Emergency Decisions: Living in Egypt During 9/11
“Give me a map and I will build you a city. Give me a pencil and I will draw you a room in South Cairo . . .”
– Michael Ondaatje The English Patient
It was so late that it was early, and I was sitting on a balcony watching a herd of camel marked for slaughter start a traffic jam down below in bustling Cairo, Egypt. War was on the horizon and there were decisions to be made.
While no one predicted the horrific events of September 11, 2001, the US State Department did issue Worldwide Caution messages in the days before the attacks. The advisory – which I still own (printed via dot matrix printer) – mentions Al Qaeda specifically. I was living in Egypt on that terrible day, Cairo to be precise. My Arabic was novice level at best and it took a few hours to find news reports in English. I saw a map of the United States with markings all over it. I feared much worse. It wasn’t long before a restaurant close to my dorm brought English language CNN up on their big screen so we could get the latest news. Egyptian friends came out of the woodwork to make us feel safe and comfortable. In many ways it was a good place to be on an awful day.
My experiences in 2001 shape my perspective on current events, which I watch with a sad heart. There are expatriates who are currently forced to make difficult decisions. Fifteen years ago, we were never instructed to “shelter in place” or even to pack bug-out bags. We were not confronted with the choices some people are making this instant in normally wonderful places like Bangladesh and Turkey.
How would someone traveling, living, working, or studying abroad face such enormity?
- Be grateful and gracious – Egyptians I barely knew offered their friendship, homes, or companionship just to make sure we felt comfortable. Egyptian hospitality is legendary.
- Don’t be flashy – I carry my DSLR camera in an old lunchbox.
- Avoid embassies. Embassies are among the first places demonstrators gather. Crowd mentality overrides common sense. Even if you agree with the protesters, avoid the area.
- Register with your embassy and sign up to receive notifications. They will issue advice when necessary: The US State Department has procedures in place for emergencies, as do many other Western governments.
- Communicate with family back home regularly. Boring statements are reassuring: “Spent three hours in the library mom.” “Making a lot of headway on my thesis, mom.” “Stayed out dancing until I saw the sunrise on the Nile”.
- Have a plan. Mine was to grab some documents I had handy and head to a friendly embassy (Canada or Mexico) if necessary. It was never necessary.
- Continue living. So many tourists cancelled their trips that at one point I found myself alone in the Temple of Karnak’s great hypostyle hall. It is normally packed with sightseers. I was sort of ecstatic.

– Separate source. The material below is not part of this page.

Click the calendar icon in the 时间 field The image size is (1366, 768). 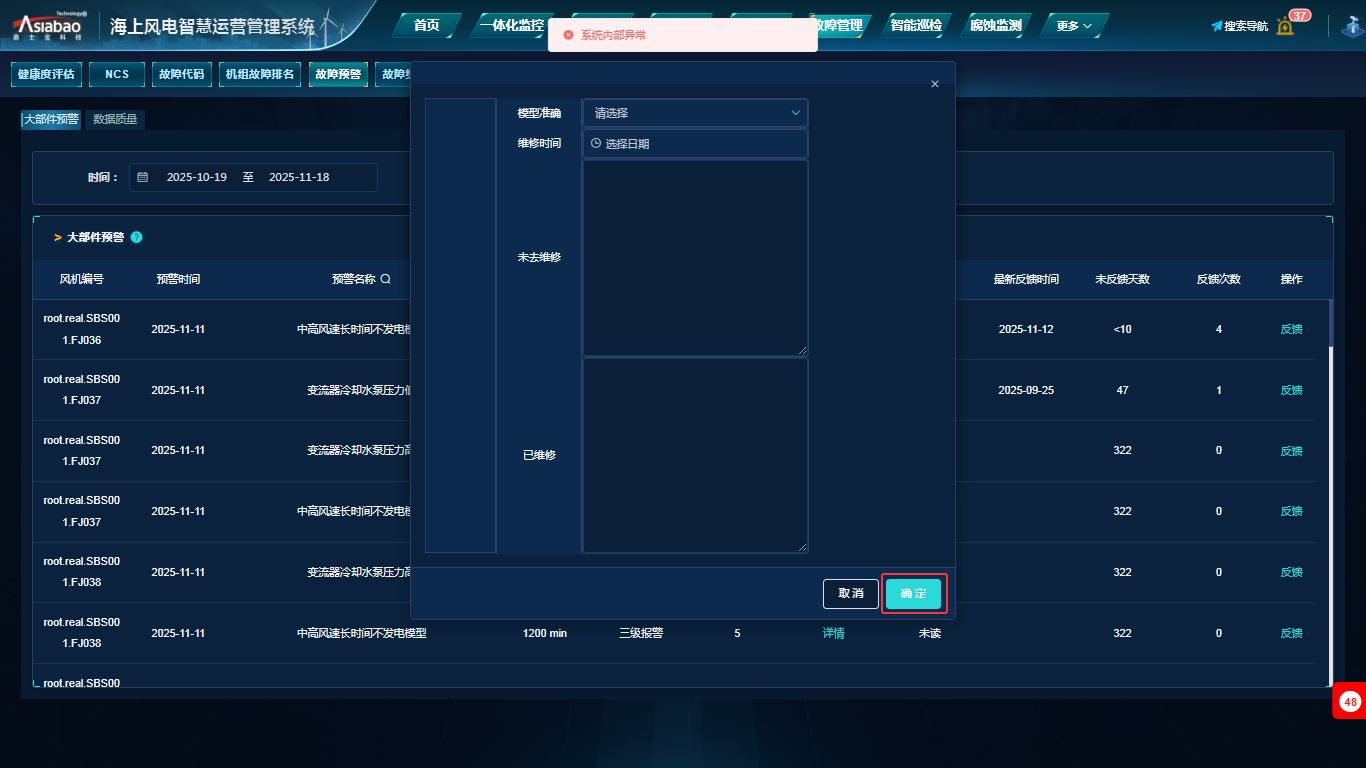pos(143,178)
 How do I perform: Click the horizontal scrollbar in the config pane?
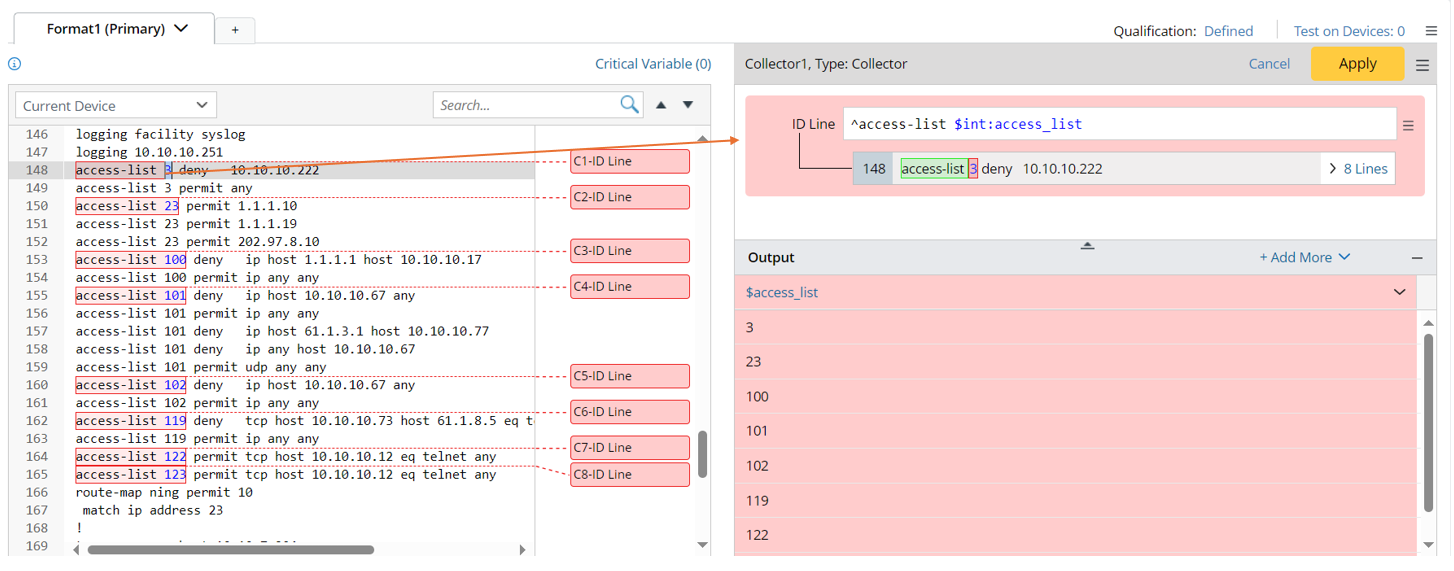[x=230, y=550]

- Know what you are willing to do for love. A friend of mine fell in love while working in Madagascar. Under evacuation, she had two hours to pack, find the love of her life, and say farewell. They weren’t sure what to do. It’s been 15 years and she still dreams about him. They live with regret. If you begin a relationship abroad check in with your own feelings regularly.
I was studying and researching for my Masters thesis at the time. Many of the new friends I had met packed up and left. Some made the decision while praying in a Coptic Church that opened its doors to strangers. Others made the decision over tea at Shepheard’s Hotel. Still others agreed to leave at the request of family back home. Leaving was the right decision for them.
With this turmoil around me I was relieved to find a moment and laugh heartily. Those camels stopping traffic made me giggle for the first time since the attacks. I knew while sitting on that balcony in South Cairo that my decision was to stay.
We who remained did so because we fell in love. We were infatuated with the art, the history, the expat lifestyle, the friends, the dust, the azhan (the call to prayer), the incessant noise, but most of all, with Egyptian generosity. I have never regretted the decision I made on that balcony when I probably should have been in my dorm studying. I was in love with a city.